A few interesting posts this week (May 26 - June 1 2008):
- A year ago there was much buzz about companies and public institutions embracing virtual worlds like Second Life, but since then the interest has declined and this year has been really quiet, until now perhaps. ReadWriteWeb refers to an article by Alana Semuels of the Los Angeles Times, who writes about several companies who regularly use private islands in Second Life for meetings and conferences, and entrepreneurs that build virtual conference facilities. The social behaviour of avatars is also getting more controlled and uniform, though some excessiveness still occurs. As she writes: "Just like social culture in the real world, it evolves."
- The useful and free Windows system tools from Sysinternals are now available online, as reported by Ed Bott.
- The browser extension Google Gears turns one and is rebranded as Gears, writes ReadWriteWeb. Gears gives developers early access to future web standards proposed in for example HTML 5, as I wrote in a previous highlight about Gears.

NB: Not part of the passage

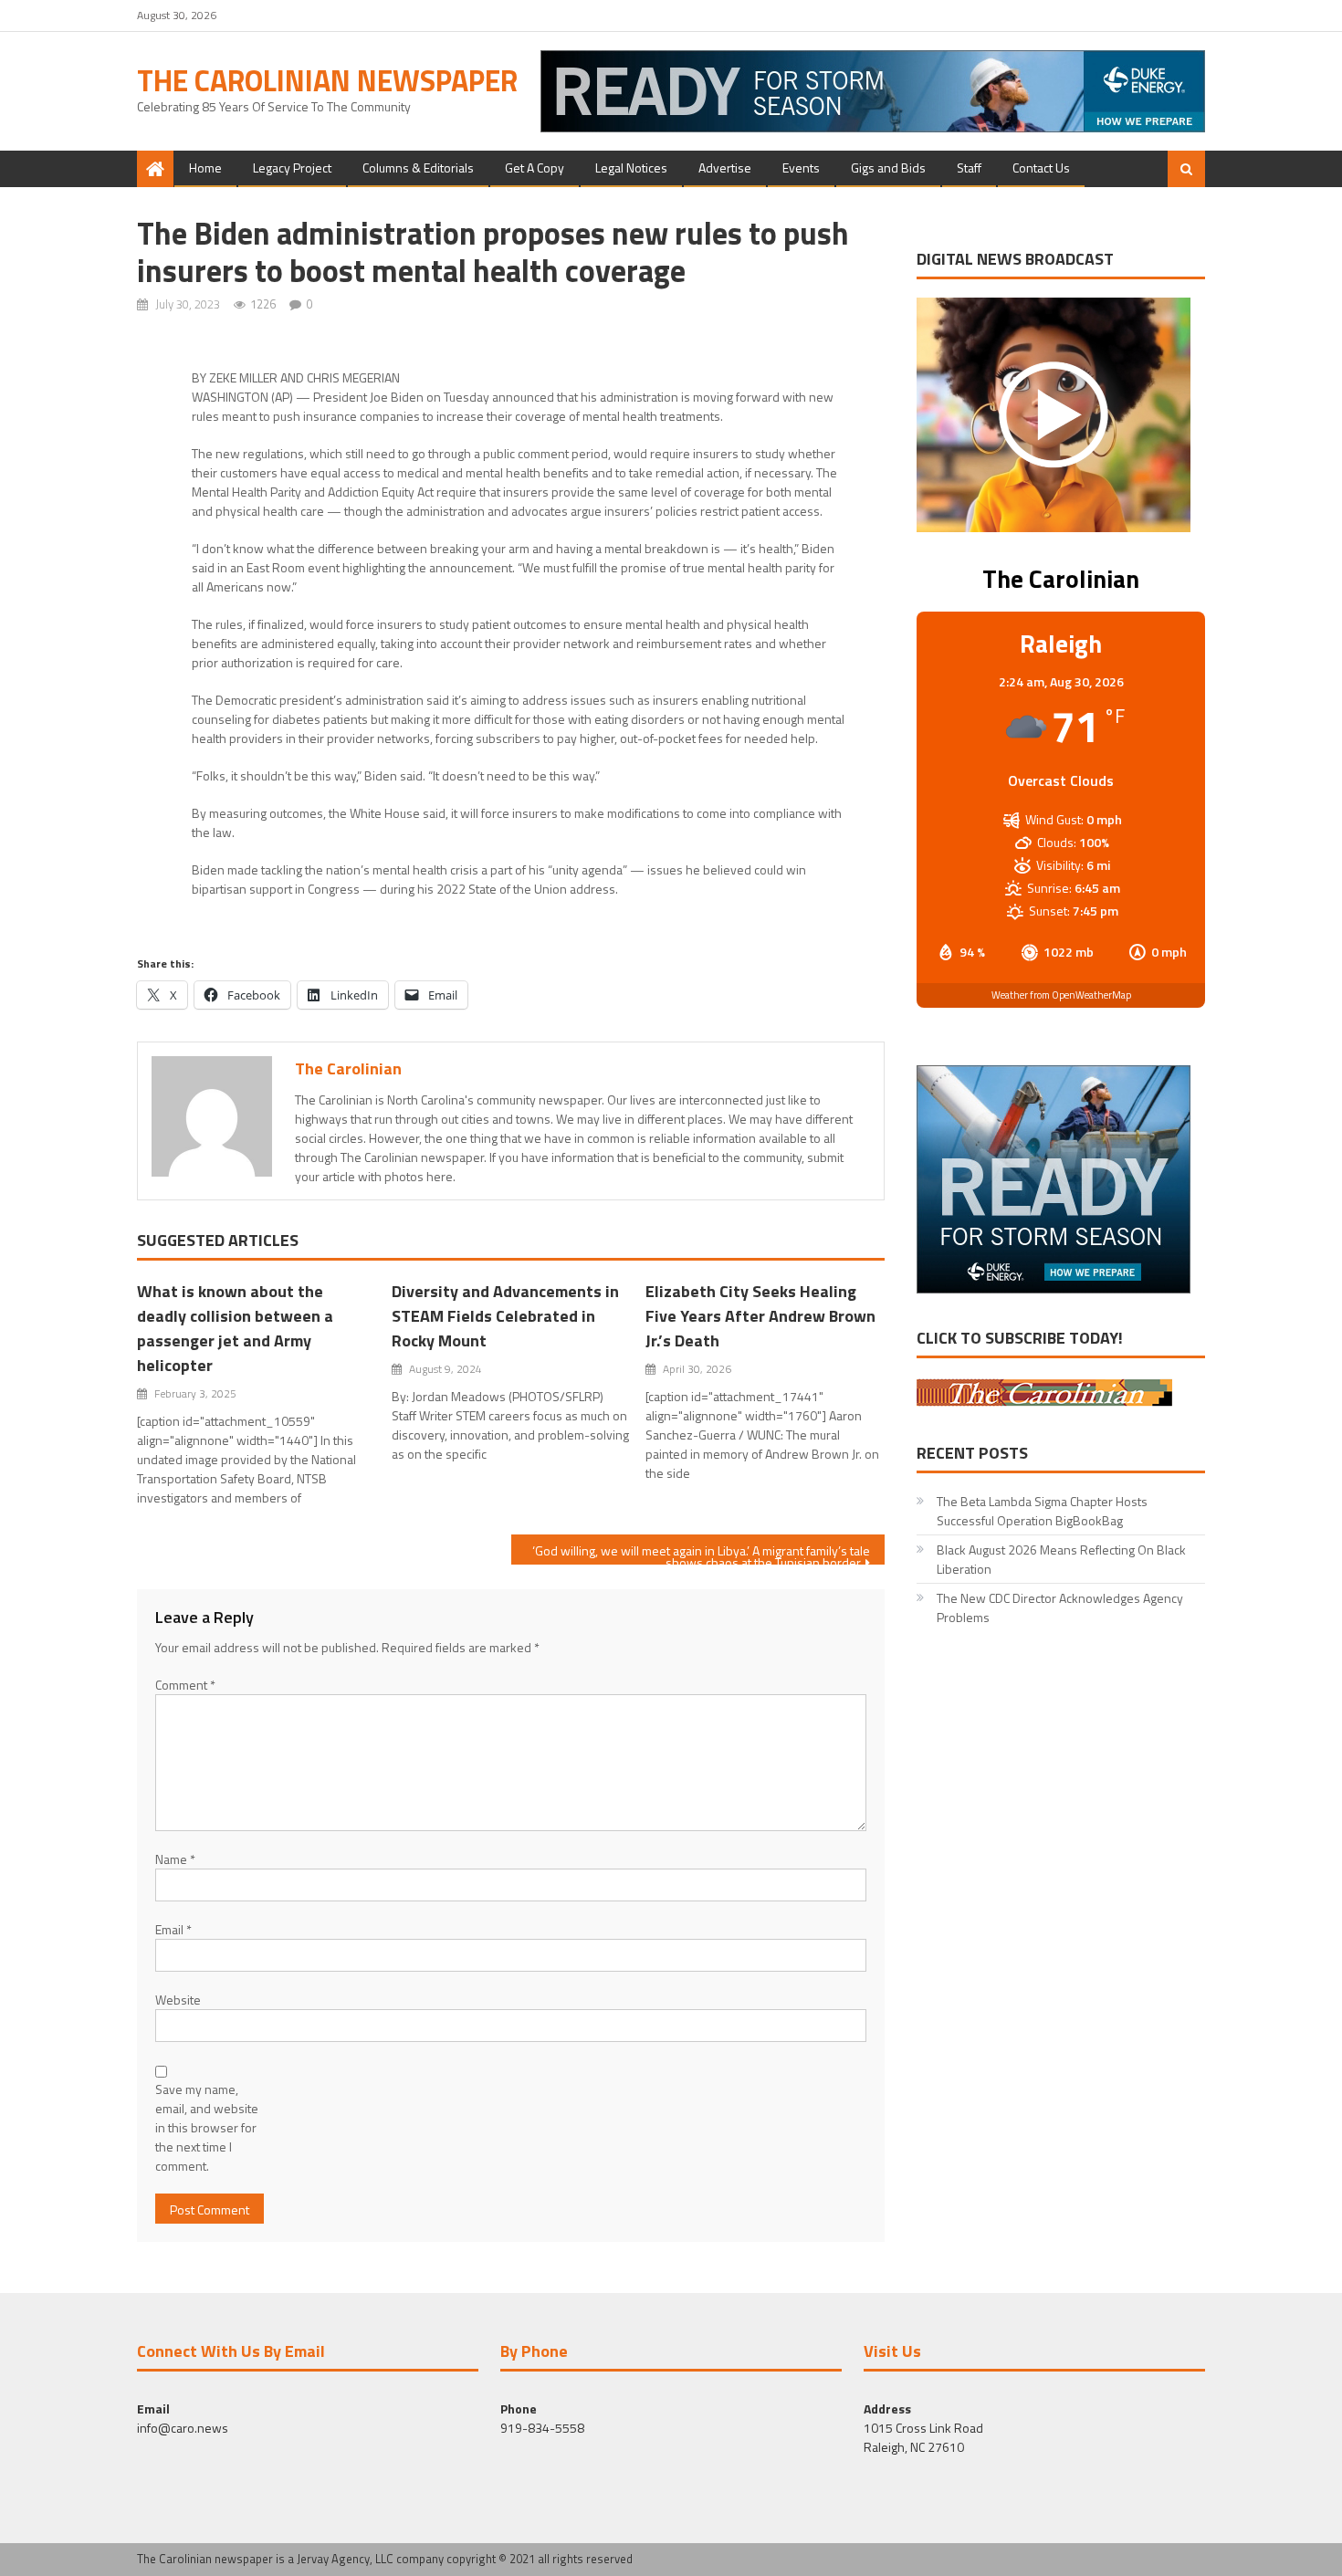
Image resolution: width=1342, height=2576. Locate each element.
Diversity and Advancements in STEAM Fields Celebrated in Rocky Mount (505, 1316)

- Alex Iskold has another useful post, this time about the lightweight semantic markup techniques microformats, eRDF and RDFa, where the latter, RDFa, is the most capable, but also the most complex in terms of implementation. Further, he gives some background to the Yahoo! SearchMonkey initiative, which is a way to encourage publishers to add semantic markup to their pages. See also my previous highlight about Yahoo semantic search.
- Finally, there was the discussion about comment ownership that I wrote a separate post about.